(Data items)
——————————
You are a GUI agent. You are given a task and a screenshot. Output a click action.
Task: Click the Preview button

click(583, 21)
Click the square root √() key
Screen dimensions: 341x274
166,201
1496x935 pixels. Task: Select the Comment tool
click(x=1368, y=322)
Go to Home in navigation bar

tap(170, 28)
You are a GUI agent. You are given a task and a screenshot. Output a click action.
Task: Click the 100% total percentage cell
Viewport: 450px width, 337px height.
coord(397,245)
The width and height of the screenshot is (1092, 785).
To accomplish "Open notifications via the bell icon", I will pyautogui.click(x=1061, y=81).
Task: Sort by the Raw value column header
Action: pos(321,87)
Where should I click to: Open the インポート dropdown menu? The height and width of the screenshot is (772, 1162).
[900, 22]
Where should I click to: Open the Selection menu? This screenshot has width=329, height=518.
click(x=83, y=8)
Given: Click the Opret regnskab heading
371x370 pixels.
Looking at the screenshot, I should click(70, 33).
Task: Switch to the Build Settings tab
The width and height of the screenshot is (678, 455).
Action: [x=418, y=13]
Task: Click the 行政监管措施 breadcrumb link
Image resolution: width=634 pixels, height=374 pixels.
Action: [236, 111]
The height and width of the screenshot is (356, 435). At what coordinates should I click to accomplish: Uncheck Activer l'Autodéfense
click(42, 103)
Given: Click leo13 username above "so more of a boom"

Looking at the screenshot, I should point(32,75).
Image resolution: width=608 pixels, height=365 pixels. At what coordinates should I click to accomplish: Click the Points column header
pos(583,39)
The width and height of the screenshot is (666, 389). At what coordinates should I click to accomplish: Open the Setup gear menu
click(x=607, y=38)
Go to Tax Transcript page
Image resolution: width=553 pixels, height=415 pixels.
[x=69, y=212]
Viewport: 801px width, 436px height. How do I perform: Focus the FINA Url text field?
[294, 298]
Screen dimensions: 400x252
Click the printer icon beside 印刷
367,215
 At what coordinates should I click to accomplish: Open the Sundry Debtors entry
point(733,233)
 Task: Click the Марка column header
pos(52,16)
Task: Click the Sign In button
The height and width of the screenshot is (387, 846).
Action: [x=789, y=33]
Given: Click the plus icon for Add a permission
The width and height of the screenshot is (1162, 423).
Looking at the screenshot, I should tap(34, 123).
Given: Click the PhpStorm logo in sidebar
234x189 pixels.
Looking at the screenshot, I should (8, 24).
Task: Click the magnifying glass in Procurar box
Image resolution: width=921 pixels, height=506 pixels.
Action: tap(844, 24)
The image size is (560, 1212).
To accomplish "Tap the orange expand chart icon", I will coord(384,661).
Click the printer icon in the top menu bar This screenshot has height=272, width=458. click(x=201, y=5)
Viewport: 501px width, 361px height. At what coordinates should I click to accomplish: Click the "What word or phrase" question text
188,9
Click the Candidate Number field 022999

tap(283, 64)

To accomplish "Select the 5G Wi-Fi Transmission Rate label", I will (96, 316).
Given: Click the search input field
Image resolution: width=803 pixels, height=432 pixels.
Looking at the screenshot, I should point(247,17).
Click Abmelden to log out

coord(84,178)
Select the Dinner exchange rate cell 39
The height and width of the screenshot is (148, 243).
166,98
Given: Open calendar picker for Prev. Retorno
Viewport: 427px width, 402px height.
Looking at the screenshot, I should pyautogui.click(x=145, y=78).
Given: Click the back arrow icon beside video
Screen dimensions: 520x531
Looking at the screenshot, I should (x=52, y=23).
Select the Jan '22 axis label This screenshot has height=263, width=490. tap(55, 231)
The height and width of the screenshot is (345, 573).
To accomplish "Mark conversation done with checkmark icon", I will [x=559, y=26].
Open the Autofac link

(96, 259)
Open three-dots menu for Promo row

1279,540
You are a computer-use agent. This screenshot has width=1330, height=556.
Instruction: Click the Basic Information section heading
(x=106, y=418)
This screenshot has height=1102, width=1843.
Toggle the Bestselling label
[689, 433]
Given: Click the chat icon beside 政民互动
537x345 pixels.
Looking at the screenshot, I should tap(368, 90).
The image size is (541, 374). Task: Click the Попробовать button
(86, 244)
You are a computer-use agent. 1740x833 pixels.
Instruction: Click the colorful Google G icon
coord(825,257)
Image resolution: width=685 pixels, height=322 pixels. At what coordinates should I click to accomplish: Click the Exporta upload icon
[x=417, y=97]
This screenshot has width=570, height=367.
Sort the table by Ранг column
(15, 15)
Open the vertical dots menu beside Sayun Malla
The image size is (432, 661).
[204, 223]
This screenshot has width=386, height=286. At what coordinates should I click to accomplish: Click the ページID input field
——————————
• What this task involves:
Gather from the data above every line with the string "agent".

• Task response:
You are a GUI agent. You are given a task and a screenshot. Output a click action.
You are a GUI agent. You are given a task and a screenshot. Output a click action.
You are a computer-use agent. This screenshot has width=1330, height=556.
You are a computer-use agent. 1740x833 pixels.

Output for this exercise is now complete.